Articolo di riferimento —

----

Vaccini, perché la Pfizer non può produrli a Catania Cisl: «Mancano strumenti, si fanno farmaci obsoleti»

Una provocazione. Che ha un senso se incardinata all’interno delle dinamiche per difendere i posti di lavoro, ma che rischia di ridursi a poco più di una boutade se la si immette nel flusso costante di informazioni circolanti attorno all’argomento che, da oltre un anno, monopolizza l’attenzione del mondo: il Covid-19. L’ipotesi che la Sicilia possa dare il proprio contributo nella produzione dei vaccini è al momento molto remota. Perlomeno se l’idea è quella, da qualcuno proposta quantomeno come quesito, di sfruttare lo stabilimento Pfizer di Catania, uno dei due presenti in Italia. 

L’azienda produttrice di uno dei due vaccini a Mrna attualmente in uso – l’altro è quello realizzato da Moderna – non è intenzionata a investire in Italia e i motivi sono tanti. «Lo stabilimento catanese – spiega a MeridioNews Giuseppe Coco, segretario generale di Femca Cisl – non è attrezzato per la produzione di vaccini. Si tratta di prodotti che richiedono una serie di strumenti che non sono presenti a Catania, dove si lavorano invece alcuni prodotti antibiotici». In tal senso attrezzare la sede etnea richiederebbe non poco tempo. «Credo che almeno due anni prima dell’uscita del primo prodotto finito passerebbero», aggiunge Coco. Per chi si chiedesse, allora, perché anche dal mondo sindacale di recente sia stata avanzata la proposta di sfruttare lo stabilimento siciliano, la risposta è semplice: «La nostra è stata una provocazione che poggia sulla consapevolezza che l’impianto a Catania continua a essere sfruttato per la produzione di alcuni farmaci antibiotici che potremmo definire obsoleti, in quanto – spiega il sindacalista – sul mercato ci sono prodotti simili a prezzi più convenienti». Il timore, da questo punto di vista, è che in futuro, a fronte di una minore richiesta del mercato, possano esserci riflessi sui livelli occupazionali. «Si tratta di farmaci che perlopiù vengono esportati negli Stati Uniti e in Asia, ma le possibilità che la domanda si contragga c’è», ammette il segretario di Femca Cisl.

----

Dati forniti —

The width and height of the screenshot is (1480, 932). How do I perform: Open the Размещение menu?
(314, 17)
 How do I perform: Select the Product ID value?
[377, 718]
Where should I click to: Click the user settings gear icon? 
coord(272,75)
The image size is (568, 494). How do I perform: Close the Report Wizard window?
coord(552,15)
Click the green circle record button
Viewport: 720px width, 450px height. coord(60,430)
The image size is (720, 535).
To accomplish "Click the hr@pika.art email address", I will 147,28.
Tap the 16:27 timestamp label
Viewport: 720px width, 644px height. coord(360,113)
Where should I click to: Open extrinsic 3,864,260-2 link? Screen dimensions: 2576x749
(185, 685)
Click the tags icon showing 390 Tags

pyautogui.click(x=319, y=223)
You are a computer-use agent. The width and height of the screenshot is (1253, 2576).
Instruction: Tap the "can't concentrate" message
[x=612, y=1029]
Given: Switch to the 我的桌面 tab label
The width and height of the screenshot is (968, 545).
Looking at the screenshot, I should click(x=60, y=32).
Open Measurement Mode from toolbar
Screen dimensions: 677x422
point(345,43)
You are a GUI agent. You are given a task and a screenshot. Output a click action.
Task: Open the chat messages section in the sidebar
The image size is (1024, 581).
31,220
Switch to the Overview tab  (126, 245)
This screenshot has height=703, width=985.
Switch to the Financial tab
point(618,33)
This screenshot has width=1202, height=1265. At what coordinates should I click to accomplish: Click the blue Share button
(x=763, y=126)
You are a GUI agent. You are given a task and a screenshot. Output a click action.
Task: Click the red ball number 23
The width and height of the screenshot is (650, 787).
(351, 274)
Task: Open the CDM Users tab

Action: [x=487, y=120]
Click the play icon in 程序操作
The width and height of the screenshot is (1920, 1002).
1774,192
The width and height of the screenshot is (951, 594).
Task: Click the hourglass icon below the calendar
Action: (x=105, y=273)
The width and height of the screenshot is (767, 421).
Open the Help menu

----

Esercizi da svolgere —
[1] Secondo l'articolo sullo stabilimento Pfizer di Catania, quanto tempo passerebbe almeno prima dell'uscita del primo vaccino finito, se la sede venisse attrezzata?
[2] Prosegui l'articolo sullo stabilimento Pfizer di Catania a partire dall'ultima frase riportata.
I dati non hanno alcun legame con l'articolo.

Le tue risposte —
[1] Almeno due anni.

[2]
Attualmente a Catania sono impiegati circa 850 lavoratori. Di questi, più di 600 hanno un contratto a tempo indeterminato, mentre la restante parte lavora con contratti a somministrazione. Ovvero, a fare da intermediario tra azienda e lavoratore è un’agenzia interinale. «Da un punto di vista dell’impiego, lavorano e guadagnano come gli altri – spiega Coco -. Anzi alla Pfizer costano di più, ma questo tipo di contratto consente al datore di lavoro di dismettere il rapporto non appena non si ritiene più necessario il contributo del lavoratore. Quindi a quest’ultimo offre decisamente meno garanzie. Anche per questo noi speriamo che la Pfizer si decida ad ampliare il proprio portafogli in Sicilia, lavorando da noi anche a prodotti più innovativi». La multinazionale, peraltro, ha già fatto sapere che non ha in programma di ampliare i punti di produzione attualmente attivi. «Ritiene che lo stabilimento in Belgio sia sufficiente, anche nella consapevolezza che presto arriveranno sul mercato altri vaccini», va avanti Coco.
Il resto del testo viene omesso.